Washington Editor

Shares of GTx Inc. plummeted 33 percent Wednesday after the firm said top-line Phase III results showed that toremifene 20 mg failed to reach statistical significance in reducing the incidence of prostate cancer in men with high-grade prostatic intraepithelial neoplasia (PIN), a premalignant lesion of the prostate.

The Memphis, Tenn.-based company's stock (NASDAQ:GTXI) closed at $2.02 Wednesday, down $1.

While the incidence of prostate cancer was lower in men receiving toremifene 20-mg compared with placebo, with a 10.2 percent relative-risk reduction observed at three years, there was no statistically significant difference, explained GTx CEO Mitchell Steiner.

GTx currently markets a 60-mg version of toremifene under the brand name Fareston as a treatment for metastatic breast cancer in postmenopausal women with estrogen-receptor positive or unknown tumors, an indication that was approved in 1998.

But with the failed Phase III PIN trial along with GTx's inability last fall to gain approval of toremifene as a treatment to reduce fractures in men with prostate cancer receiving androgen-deprivation therapy could mean it is "game over" for the drug in the prostate cancer space, said Rodman & Renshaw analyst Simos Simeonidis. (See BioWorld Today, Nov. 3, 2009.)

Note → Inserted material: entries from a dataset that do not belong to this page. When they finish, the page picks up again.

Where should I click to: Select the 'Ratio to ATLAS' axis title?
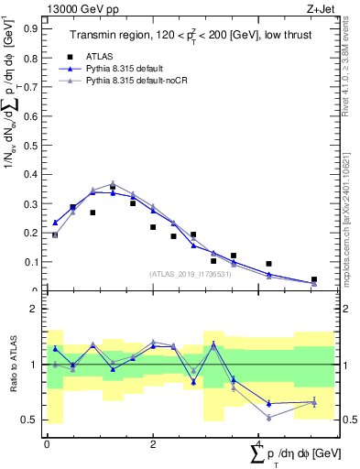(15, 365)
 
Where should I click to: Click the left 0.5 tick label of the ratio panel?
(29, 420)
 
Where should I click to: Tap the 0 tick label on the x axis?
(47, 443)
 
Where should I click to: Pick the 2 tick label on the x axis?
(152, 443)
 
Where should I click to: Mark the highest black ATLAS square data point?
(113, 187)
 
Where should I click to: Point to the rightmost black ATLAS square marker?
(313, 279)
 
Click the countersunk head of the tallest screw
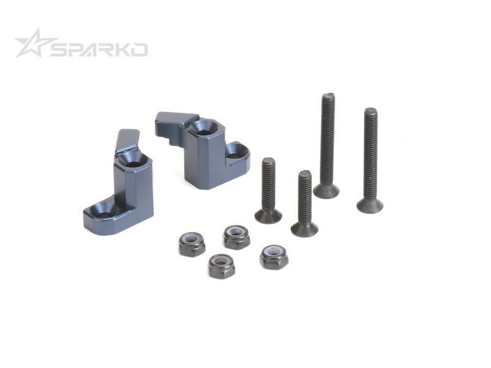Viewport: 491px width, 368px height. (x=327, y=191)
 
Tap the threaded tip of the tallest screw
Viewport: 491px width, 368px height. (x=328, y=96)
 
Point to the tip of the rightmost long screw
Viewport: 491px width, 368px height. (x=371, y=111)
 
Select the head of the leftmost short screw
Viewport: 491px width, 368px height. (x=268, y=216)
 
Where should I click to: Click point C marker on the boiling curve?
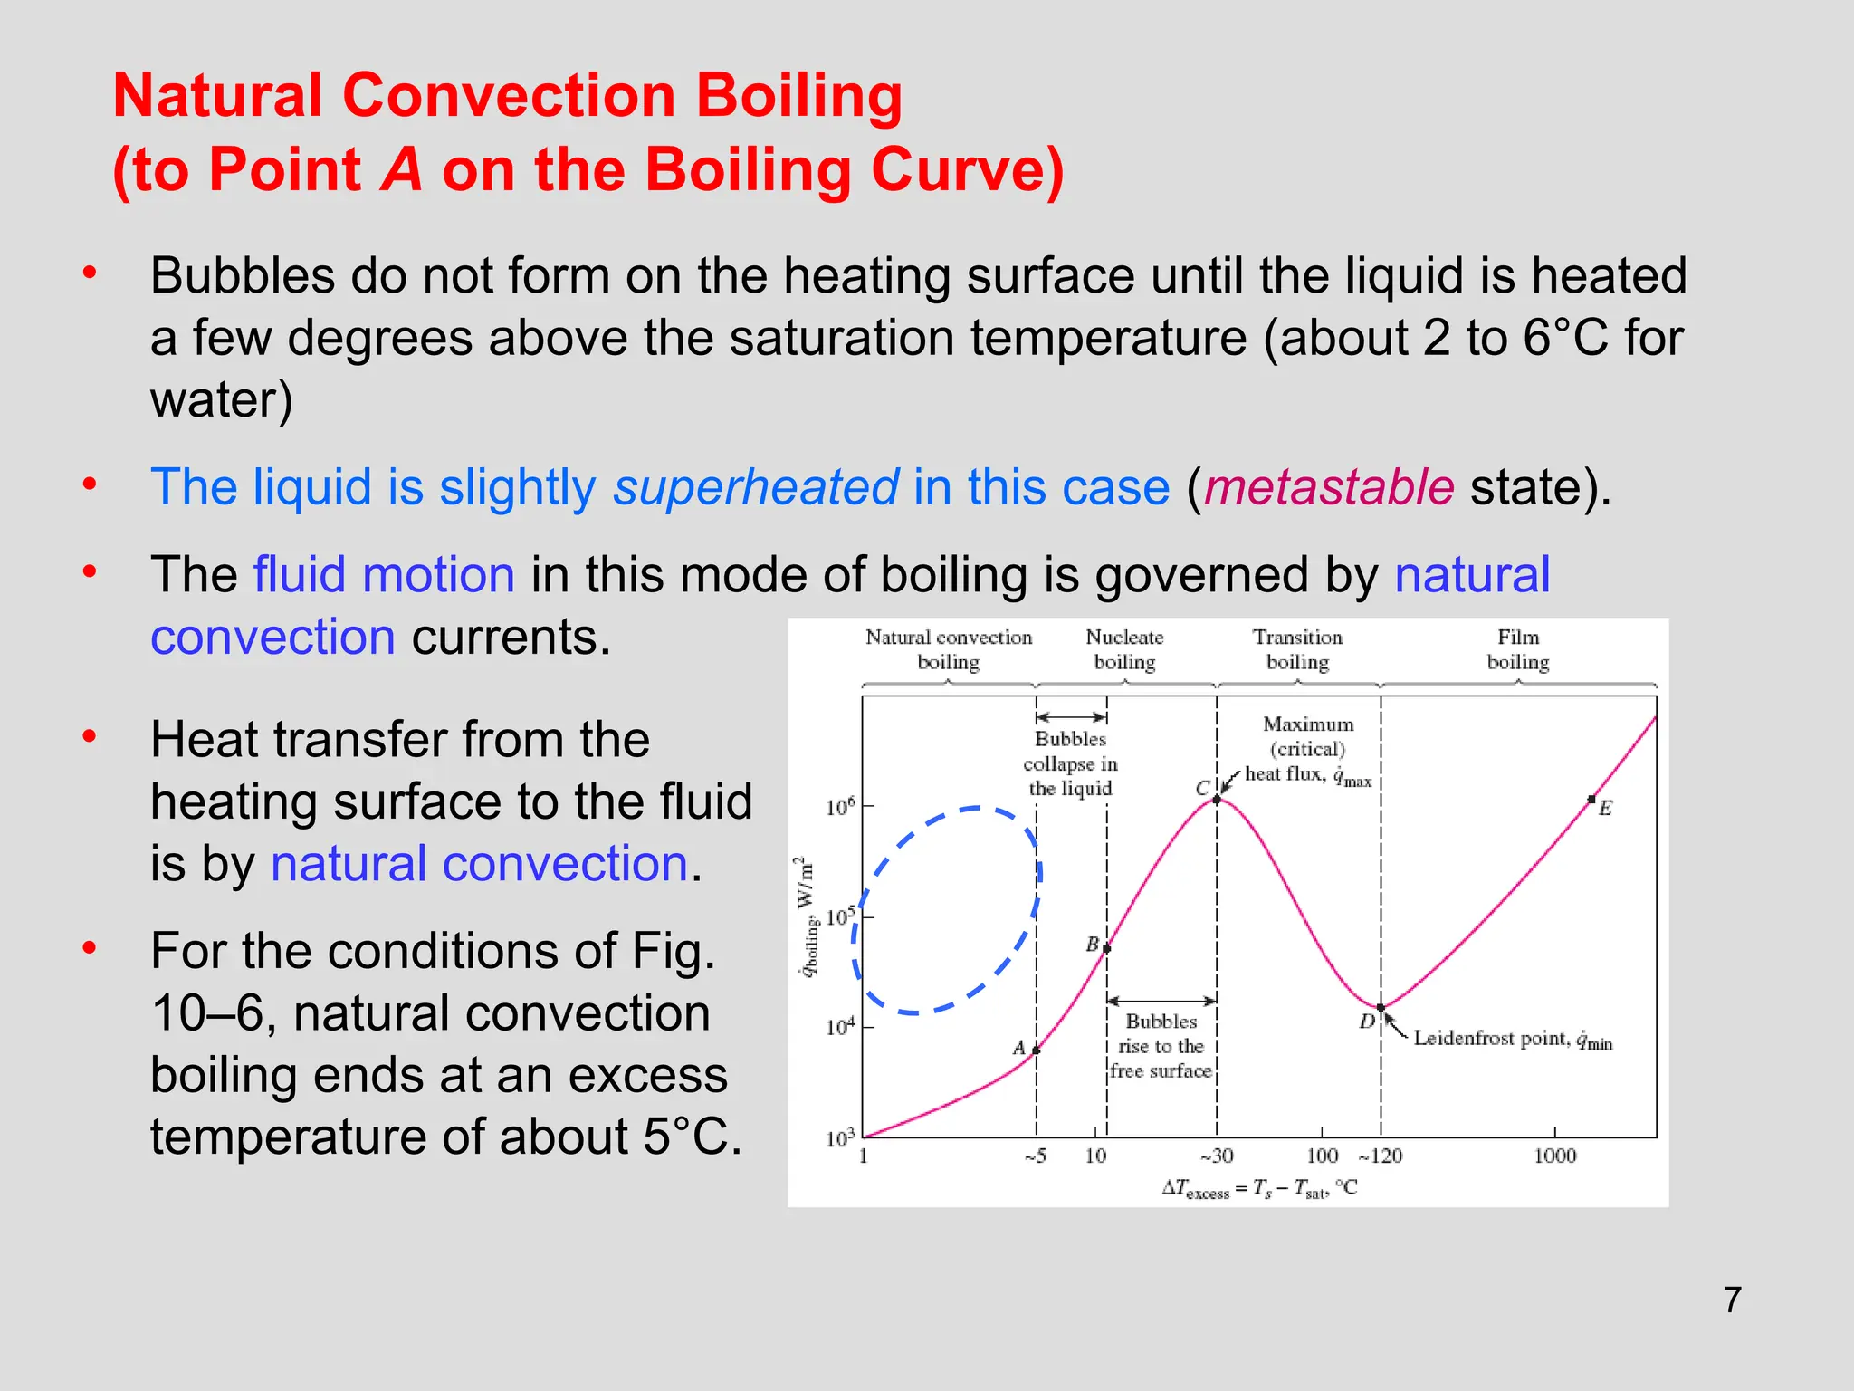pyautogui.click(x=1217, y=799)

Even if GTx or a potential partner decide to have another go at it with an additional Phase III trial of toremifene 20 mg, as the firm is planning to do with the 80-mg dose, Simeonidis said he did not believe that an additional study "has a decent chance of providing a different outcome."

The best-case scenario, Simeonidis added, is that any such additional trial would read out in another three to five years.

But Steiner argued that it was not the end of the road for toremifene in prostate cancer. "Not at all," he declared. "Yeah, it is a disappointment, but GTx is moving ahead, and we will analyze the data and determine whether or not it is game over. But at this point now that is not what we are saying," Steiner told BioWorld Today.

"I'm disappointed that our drug, which had activity, didn't have enough activity to hit the endpoint, and that is why we need to go back and look at the data" to see if there was a subset where there was enough activity to "be the basis to go forward."

Steiner said there were no clinically significant differences in the adverse event safety profile in both arms of the randomized, 1,590-patient Phase III trial of toremifene 20 mg in men with high-grade PIN who had received at least one dose and had undergone at least one on-study prostate biopsy.

Adverse cardiovascular and venous thromboembolic events also were similar among men receiving toremifene and those who got the placebo, he added.

From the CEO point of view, Steiner said he wished the trial would have hit its endpoint. But from a physician's viewpoint, the study answered a major scientific question "without a doubt" that men with high-grade PIN are at an increased risk of developing prostate cancer.

The results of GTx's trial demonstrated that 45.5 percent of men in the placebo group developed prostate cancer within three years, Steiner said.

"So that is pretty high," he said. The reason the finding was so important, Steiner said, is that urologists "don't really know how to treat these patients. Some of them take biopsies, and some tell patients not to worry about it. So what this study will do is tell doctors to tell patients that if they have this premalignant lesion that they are at a high risk."

Steiner said he felt "good that we answered that question," and "put that to bed from a scientific and medical point of view," despite the study missing its endpoint. Nonetheless, he insisted that toremifene was "still strong" as an asset for the company, which for now plans to continue to pursue development of the 80-mg dose in preventing bone fractures in prostate cancer patients.

Toremifene 80 mg met its primary goal of reduced vertebral fractures compared with placebo in a two-year Phase III special protocol assessment study of the drug in 1,382 men with advanced prostate cancer, and also met other study objectives related to estrogen deficiency side effects of ADT.

But the FDA in a complete response letter last fall told GTx that it needed to conduct a confirmatory Phase III trial of the 80-mg drug before it could be approved. GTx has submitted to FDA a protocol for the trial and plans to meet with regulators this summer to finalize the study's design, Steiner said.

The company has secured funding for the trial through the expansion of its partnership with Paris-based Ipsen SA, announced in March, he noted. GTx anticipates starting that study, known as the Toremifene for Reduction of fractures and other Estrogen deficiency side effects in men on Androgen deprivation Therapy, or TREAT 2, by the end of the year, Steiner said. He contended that the firm's other assets were also "moving along nicely."

Steiner said GTx is expecting results this summer of its Phase II trial evaluating GTx-758, an oral LH inhibitor under investigation as a first-line treatment for advanced prostate cancer. The company also is planning late-stage trials for Ostarine (GTx-024) for the prevention and treatment of cancer-induced muscle wasting, or cancer cachexia, he added.